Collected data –
*** Begin section ***

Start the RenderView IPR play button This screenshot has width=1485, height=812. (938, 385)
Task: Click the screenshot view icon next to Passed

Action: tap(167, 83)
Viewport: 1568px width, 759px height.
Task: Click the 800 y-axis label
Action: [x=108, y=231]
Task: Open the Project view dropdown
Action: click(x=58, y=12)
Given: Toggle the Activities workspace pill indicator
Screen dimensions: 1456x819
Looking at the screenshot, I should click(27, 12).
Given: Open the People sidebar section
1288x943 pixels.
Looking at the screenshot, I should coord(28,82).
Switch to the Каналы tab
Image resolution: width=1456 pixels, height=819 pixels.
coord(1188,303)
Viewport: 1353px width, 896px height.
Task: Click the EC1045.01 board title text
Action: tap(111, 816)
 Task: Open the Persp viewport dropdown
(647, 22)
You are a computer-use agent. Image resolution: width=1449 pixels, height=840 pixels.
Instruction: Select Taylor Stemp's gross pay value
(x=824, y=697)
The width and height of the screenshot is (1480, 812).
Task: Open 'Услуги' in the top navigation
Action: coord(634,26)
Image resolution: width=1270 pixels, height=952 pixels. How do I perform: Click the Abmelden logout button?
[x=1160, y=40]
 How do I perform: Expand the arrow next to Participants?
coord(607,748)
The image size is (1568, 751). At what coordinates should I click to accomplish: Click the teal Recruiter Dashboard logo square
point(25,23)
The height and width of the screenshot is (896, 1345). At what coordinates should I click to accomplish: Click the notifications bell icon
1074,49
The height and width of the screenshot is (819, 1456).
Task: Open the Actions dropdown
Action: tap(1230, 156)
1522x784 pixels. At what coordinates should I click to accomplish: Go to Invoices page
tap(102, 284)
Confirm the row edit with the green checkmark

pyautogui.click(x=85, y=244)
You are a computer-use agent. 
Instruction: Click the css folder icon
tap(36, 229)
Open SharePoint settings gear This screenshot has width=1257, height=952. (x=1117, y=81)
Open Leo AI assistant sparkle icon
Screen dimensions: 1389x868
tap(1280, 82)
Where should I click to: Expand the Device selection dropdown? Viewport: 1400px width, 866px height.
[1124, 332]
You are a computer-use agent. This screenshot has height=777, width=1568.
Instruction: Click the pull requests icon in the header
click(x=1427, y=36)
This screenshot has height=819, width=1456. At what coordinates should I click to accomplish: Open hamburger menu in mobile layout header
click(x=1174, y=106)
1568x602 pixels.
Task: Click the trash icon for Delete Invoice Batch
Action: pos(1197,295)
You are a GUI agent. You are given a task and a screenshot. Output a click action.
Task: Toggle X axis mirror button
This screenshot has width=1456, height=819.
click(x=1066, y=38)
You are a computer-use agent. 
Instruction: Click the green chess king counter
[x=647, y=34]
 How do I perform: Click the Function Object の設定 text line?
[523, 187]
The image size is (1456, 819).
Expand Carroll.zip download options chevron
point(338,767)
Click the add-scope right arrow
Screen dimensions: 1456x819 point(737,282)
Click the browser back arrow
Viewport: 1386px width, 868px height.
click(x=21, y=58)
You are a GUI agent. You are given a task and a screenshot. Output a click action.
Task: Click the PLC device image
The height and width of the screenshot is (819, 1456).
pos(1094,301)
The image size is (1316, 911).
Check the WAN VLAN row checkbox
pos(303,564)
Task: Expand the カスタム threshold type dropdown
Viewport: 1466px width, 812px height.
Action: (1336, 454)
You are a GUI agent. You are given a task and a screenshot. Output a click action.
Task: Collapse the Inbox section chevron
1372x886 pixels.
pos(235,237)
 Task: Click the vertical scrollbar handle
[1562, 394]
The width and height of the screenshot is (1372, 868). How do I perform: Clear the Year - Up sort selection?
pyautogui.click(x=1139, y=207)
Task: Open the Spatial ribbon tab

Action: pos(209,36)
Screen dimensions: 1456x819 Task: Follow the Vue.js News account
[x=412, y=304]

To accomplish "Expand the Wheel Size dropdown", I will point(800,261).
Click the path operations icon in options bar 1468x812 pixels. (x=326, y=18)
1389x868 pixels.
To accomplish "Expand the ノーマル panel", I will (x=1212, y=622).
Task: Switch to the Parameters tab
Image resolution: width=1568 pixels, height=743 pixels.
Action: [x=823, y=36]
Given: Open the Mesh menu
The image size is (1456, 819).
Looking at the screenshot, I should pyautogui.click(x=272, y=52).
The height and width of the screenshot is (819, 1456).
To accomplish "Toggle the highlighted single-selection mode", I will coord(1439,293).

*** End section ***

Exercise objective –
Will you return exactly the lines above from the one with "1522x784 pixels. At" down to the one with "Task: Toggle X axis mirror button", counting both as part of the range?

Solution –
1522x784 pixels. At what coordinates should I click to accomplish: Go to Invoices page
tap(102, 284)
Confirm the row edit with the green checkmark

pyautogui.click(x=85, y=244)
You are a computer-use agent. 
Instruction: Click the css folder icon
tap(36, 229)
Open SharePoint settings gear This screenshot has width=1257, height=952. (x=1117, y=81)
Open Leo AI assistant sparkle icon
Screen dimensions: 1389x868
tap(1280, 82)
Where should I click to: Expand the Device selection dropdown? Viewport: 1400px width, 866px height.
[1124, 332]
You are a computer-use agent. This screenshot has height=777, width=1568.
Instruction: Click the pull requests icon in the header
click(x=1427, y=36)
This screenshot has height=819, width=1456. At what coordinates should I click to accomplish: Open hamburger menu in mobile layout header
click(x=1174, y=106)
1568x602 pixels.
Task: Click the trash icon for Delete Invoice Batch
Action: pos(1197,295)
You are a GUI agent. You are given a task and a screenshot. Output a click action.
Task: Toggle X axis mirror button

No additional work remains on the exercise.